L'interview permet de mettre en valeur un paradoxe : l'acuité du problème social que pose la reconversion, malgré le contexte économique florissant des Trente Glorieuses. La France connaît en effet à l'époque une croissance supérieure à 5% par an, et un taux de chômage inférieur à 3%.

Pourtant, le Nord-Pas-de-Calais commence à éprouver certaines difficultés du fait du déclin de ce que M. Kirchner appelle les "quatre piliers" de la région, l'agriculture, le textile, la sidérurgie et l'extraction houillère. L'agriculture n'est pas en crise mais sa modernisation continue aboutit à un fort déclin de sa population active. Le textile et la sidérurgie restent encore relativement dynamiques dans les années 1960, même si les sites les plus fragiles déclinent.

Le problème structurel provient du fait que la prospérité de la région est liée à des activités appartenant à la Première révolution industrielle, celle de la machine à vapeur. Elles ne croissent plus depuis longtemps, et ont été dépassées au XXe siècle par les secteurs de la Deuxième révolution industrielle (automobile, électricité, chimie), alors très peu présents dans la région.

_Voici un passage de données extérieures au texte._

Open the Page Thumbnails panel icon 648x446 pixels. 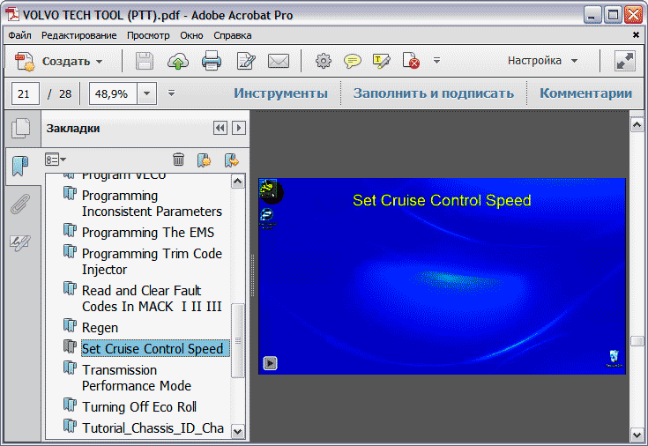click(19, 129)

Cela entraîne un déclin relatif du Nord-Pas-de-Calais. Alors que la région représentait encore 9,4% du produit national en 1951, cette part décroît régulièrement pour atteindre 6,5% à la fin des années 1960, lorsque cette émission est tournée. Il s'agit alors de trouver de nouveaux relais de croissance industrielle. Le gouvernement s'y emploie, en favorisant notamment l'installation d'usines automobiles et d'unités chimiques. L'entreprise à laquelle appartient M. Kirchner, les Houillères du Bassin du Nord et du Pas-de-Calais (HBNPC), s'y consacre également, soit directement, soit par l'intermédiaire de sa maison-mère, les Charbonnages de France (CdF). Les HBNPC, mais aussi les communes, mettent à la disposition des terrains pour attirer de nouvelles entreprises. Si le taux de chômage reste modéré en raison du contexte général des Trente Glorieuses, les HBNPC diminuent drastiquement leurs effectifs, qui passent de 220 000 en 1947 à 83 000 en 1968. Quelques mois avant l'interview, le plan Bettencourt de 1968 a encore aggravé la récession charbonnière. La fermeture du bassin minier du Nord-Pas-de-Calais est alors prévue vers 1983. D'ici-là, les milliers d'employés non encore retraités dépendants des mines devront être reconvertis vers d'autres métiers.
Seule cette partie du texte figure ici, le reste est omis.